The sense of collapse within government is no longer confined to anonymous briefings or muttering on the backbenches. Four ministerial aides have now resigned rather than continue defending a political strategy that appears to be failing on every front. Meanwhile, growing numbers of Labour MPs – from soft left critics to previously loyal supporters of the leadership – are openly discussing whether Starmer can survive, with some now publicly calling for him to step down before the situation becomes electorally irretrievable.
The ideal replacement for Starmer is obvious. Andy Burnham still has as much ministerial experience as any other contender, and is one of the only politicians in the country to enjoy net popularity with the public. The 2019 election saw the Tories win a landslide with a leader who had until recently been a popular mayor of a major city. The only rational course of action for Labour now is to follow the same path. Burnham also has a coherent analysis of the country’s problems and a convincing account of how a Labour government could fix them . It may be that nobody could save Labour. But if anyone can, it’s him.
The major obstacle to this is the fact that a large section of the Parliamentary Labour Party owe their status as MPs entirely to the patronage of Starmer and his former chief of staff, Morgan McSweeney. Between 2022 and 2024, a small team of unaccountable Labour bureaucrats intervened in the party’s processes for selecting parliamentary candidates in hundreds of instances across the country. Wherever they did so, popular local candidates were replaced by Starmer loyalists, who themselves seem to have been selected largely on the grounds that they had no political ideas of their own, so could be expected to remain compliant in the hands of McSweeney and his network. The result is a parliamentary party that owes more directly to Starmer than to the Labour Party, its members or its voters. If they understand anything about their present predicament, it’s that their careers are unlikely to prosper under a different management, even if a popular leader could help protect their majorities.
So the party’s National Executive Committee, also largely composed of delegates belonging to the same network, is unlikely to change it’s mind about allowing the Manchester mayor to become a Labour MP. They know perfectly well that as soon as Burnham returns to parliament, his election as leader would almost certainly follow, and their period of ruling Labour’s bureaucracy would end.

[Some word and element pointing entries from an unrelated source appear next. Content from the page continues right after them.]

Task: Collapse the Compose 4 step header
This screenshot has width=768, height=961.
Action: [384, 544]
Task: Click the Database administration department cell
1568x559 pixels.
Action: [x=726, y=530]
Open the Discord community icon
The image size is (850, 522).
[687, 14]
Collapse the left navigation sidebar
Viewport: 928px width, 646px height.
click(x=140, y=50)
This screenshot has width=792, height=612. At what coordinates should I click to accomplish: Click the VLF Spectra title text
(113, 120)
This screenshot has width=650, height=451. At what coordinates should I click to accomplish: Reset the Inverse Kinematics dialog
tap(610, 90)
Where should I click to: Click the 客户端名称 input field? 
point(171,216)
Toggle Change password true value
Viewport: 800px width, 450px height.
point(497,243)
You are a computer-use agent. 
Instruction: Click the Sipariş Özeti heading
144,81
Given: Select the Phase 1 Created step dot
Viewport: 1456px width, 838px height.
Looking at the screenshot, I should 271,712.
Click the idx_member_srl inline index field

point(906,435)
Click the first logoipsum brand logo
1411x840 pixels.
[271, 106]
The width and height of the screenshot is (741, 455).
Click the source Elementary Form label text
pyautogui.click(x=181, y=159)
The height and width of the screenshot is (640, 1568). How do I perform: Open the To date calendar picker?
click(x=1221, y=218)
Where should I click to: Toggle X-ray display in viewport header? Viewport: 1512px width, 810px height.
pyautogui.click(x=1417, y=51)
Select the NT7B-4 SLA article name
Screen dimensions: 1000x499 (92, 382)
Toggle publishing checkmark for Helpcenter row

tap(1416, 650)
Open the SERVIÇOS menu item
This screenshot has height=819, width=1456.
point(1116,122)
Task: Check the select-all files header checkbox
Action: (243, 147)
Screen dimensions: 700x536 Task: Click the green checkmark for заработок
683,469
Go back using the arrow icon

So what’s the solution? As unorthodox as this would be, one way forward would be for a current sitting MP – Ed Miliband, Angela Rayner, or someone less well-known – to challenge Starmer for the leadership now, with the express and explicit intention of using their position as leader to recompose the NEC, bring Burnham back into parliament, and make way for him as leader and Prime Minister as soon as possible. Yes, the press would squawk about uncertainty, chaos and the bond markets. But Burnham could be brought into cabinet discussions as soon as the new leader were in place; that way, investors could be reassured that a consistent programme would be followed during the few weeks that it would take to complete this process: especially if, for example, caretaker PM Ed Miliband were to be appointed Chancellor of the Exchequer as soon as his more electable colleague was installed as Premier.
Of course this is all unlikely. But very unlikely things happen in modern politics. If anyone has a better plan to save Labour from oblivion, and the country from Nigel Farage, then we’ve yet to hear it.